Gli analisti della sicurezza cloud confermano che l'attacco non richiede alcuna autenticazione né interazione da parte dell'utente, rendendo i server MongoDB connessi a Internet particolarmente vulnerabili.
Ambito ed esposizione globale
L'analisi mostra che le istanze MongoDB interessate sono ampiamente distribuite in tutto il mondo, con un'elevata concentrazione negli Stati Uniti, in Cina, Germania, India e Francia. I ricercatori segnalano inoltre che il 42% degli ambienti cloud contiene almeno un'istanza MongoDB che esegue una versione vulnerabile a CVE-2025-14847, sia nei sistemi esposti al pubblico che nell'infrastruttura interna.
Attualmente, le tecniche precise utilizzate nelle campagne di sfruttamento attivo restano poco chiare.
Patch, software interessato e impatto più ampio
MongoDB ha rilasciato correzioni per diverse branch supportate e le patch sono già state applicate a MongoDB Atlas. Le organizzazioni dovrebbero eseguire immediatamente l'aggiornamento a una delle seguenti versioni sicure:
MongoDB 8.2.3, 8.0.17, 7.0.28, 6.0.27, 5.0.32 o 4.4.30
È inoltre importante notare che il problema non riguarda esclusivamente MongoDB. La vulnerabilità interessa anche il pacchetto rsync di Ubuntu, poiché si basa sulla stessa libreria di compressione zlib.

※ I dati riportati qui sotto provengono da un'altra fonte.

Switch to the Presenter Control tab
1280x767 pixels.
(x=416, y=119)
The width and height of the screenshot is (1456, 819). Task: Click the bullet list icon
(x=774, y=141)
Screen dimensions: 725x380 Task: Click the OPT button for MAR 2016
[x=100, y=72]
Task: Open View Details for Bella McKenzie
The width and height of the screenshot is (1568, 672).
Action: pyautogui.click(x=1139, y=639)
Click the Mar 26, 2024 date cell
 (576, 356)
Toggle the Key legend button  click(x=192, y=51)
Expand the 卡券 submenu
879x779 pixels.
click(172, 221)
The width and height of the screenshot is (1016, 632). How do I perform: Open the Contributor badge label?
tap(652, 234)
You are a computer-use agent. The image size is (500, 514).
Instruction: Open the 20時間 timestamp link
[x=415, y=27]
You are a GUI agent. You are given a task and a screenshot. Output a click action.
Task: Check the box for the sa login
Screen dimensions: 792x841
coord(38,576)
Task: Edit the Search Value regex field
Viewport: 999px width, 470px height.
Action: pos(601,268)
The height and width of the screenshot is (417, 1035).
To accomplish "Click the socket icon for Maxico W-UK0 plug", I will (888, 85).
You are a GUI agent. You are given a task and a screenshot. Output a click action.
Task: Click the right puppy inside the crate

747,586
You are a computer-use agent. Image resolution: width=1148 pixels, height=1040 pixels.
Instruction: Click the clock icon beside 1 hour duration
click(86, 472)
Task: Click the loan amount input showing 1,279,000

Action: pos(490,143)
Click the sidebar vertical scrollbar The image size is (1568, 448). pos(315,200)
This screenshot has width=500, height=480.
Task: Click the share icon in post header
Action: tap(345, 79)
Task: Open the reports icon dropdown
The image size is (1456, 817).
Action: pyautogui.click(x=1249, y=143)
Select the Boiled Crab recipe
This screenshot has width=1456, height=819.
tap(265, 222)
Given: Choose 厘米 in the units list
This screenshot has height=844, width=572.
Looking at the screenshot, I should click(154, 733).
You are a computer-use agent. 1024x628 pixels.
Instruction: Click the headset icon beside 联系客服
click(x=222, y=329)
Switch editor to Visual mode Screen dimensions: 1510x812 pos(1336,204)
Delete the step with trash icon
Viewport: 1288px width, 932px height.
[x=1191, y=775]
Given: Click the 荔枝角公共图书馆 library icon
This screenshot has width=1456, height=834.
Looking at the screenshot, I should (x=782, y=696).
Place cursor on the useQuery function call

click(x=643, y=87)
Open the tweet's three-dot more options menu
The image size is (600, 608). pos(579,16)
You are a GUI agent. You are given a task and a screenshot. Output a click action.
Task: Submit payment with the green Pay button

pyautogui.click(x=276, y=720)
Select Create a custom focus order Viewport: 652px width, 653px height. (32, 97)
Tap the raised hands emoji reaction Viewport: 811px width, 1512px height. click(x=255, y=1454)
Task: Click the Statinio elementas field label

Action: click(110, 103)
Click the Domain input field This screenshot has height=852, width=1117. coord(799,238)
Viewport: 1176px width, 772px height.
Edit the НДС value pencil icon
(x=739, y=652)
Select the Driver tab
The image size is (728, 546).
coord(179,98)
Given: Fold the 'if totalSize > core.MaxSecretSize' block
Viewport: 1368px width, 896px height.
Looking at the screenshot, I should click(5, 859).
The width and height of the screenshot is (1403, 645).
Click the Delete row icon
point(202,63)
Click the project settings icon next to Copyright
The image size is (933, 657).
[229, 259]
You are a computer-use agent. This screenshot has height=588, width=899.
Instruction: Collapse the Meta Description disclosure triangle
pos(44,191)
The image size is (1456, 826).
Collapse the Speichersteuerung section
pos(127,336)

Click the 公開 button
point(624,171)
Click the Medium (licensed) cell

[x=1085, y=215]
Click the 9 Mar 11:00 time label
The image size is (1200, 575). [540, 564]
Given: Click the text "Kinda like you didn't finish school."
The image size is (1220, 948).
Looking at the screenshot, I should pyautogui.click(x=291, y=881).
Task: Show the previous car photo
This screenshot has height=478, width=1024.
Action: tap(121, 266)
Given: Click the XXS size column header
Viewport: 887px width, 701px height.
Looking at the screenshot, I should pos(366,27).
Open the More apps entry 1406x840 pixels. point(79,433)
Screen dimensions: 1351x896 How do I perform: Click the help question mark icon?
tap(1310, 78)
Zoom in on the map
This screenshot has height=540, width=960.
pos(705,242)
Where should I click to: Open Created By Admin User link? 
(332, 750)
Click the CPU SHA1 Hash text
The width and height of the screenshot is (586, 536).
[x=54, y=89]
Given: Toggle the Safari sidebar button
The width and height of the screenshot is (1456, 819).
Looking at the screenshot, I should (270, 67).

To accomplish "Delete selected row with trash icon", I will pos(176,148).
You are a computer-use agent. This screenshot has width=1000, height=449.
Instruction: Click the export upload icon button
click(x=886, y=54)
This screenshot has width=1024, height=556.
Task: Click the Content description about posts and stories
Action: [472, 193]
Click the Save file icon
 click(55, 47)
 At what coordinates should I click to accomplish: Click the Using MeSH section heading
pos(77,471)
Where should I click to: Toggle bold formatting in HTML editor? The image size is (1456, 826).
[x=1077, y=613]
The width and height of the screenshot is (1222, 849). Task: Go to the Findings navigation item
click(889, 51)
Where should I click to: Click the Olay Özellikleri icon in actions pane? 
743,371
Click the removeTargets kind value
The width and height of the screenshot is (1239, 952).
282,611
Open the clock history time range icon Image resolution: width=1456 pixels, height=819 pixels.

Strategie di mitigazione durante l’applicazione delle patch
Per gli ambienti in cui non è possibile applicare patch immediate, diverse misure di mitigazione temporanee possono ridurre significativamente l'esposizione:
- Disabilitare la compressione zlib avviando mongod o mongos con l'opzione networkMessageCompressors o net.compression.compressors configurata per escludere zlib
- Limita l'esposizione della rete limitando l'accesso ai server MongoDB e monitorando attentamente i registri per individuare tentativi sospetti di connessione pre-autenticazione
Valutazione finale
MongoBleed rappresenta una seria minaccia a causa della sua facilità di sfruttamento, della mancanza di requisiti di autenticazione e della sua ampia esposizione. Le organizzazioni che utilizzano MongoDB dovrebbero considerare CVE-2025-14847 come un elemento di correzione ad alta priorità, applicare patch senza indugio e garantire che l'esposizione non necessaria alla rete venga eliminata ove possibile.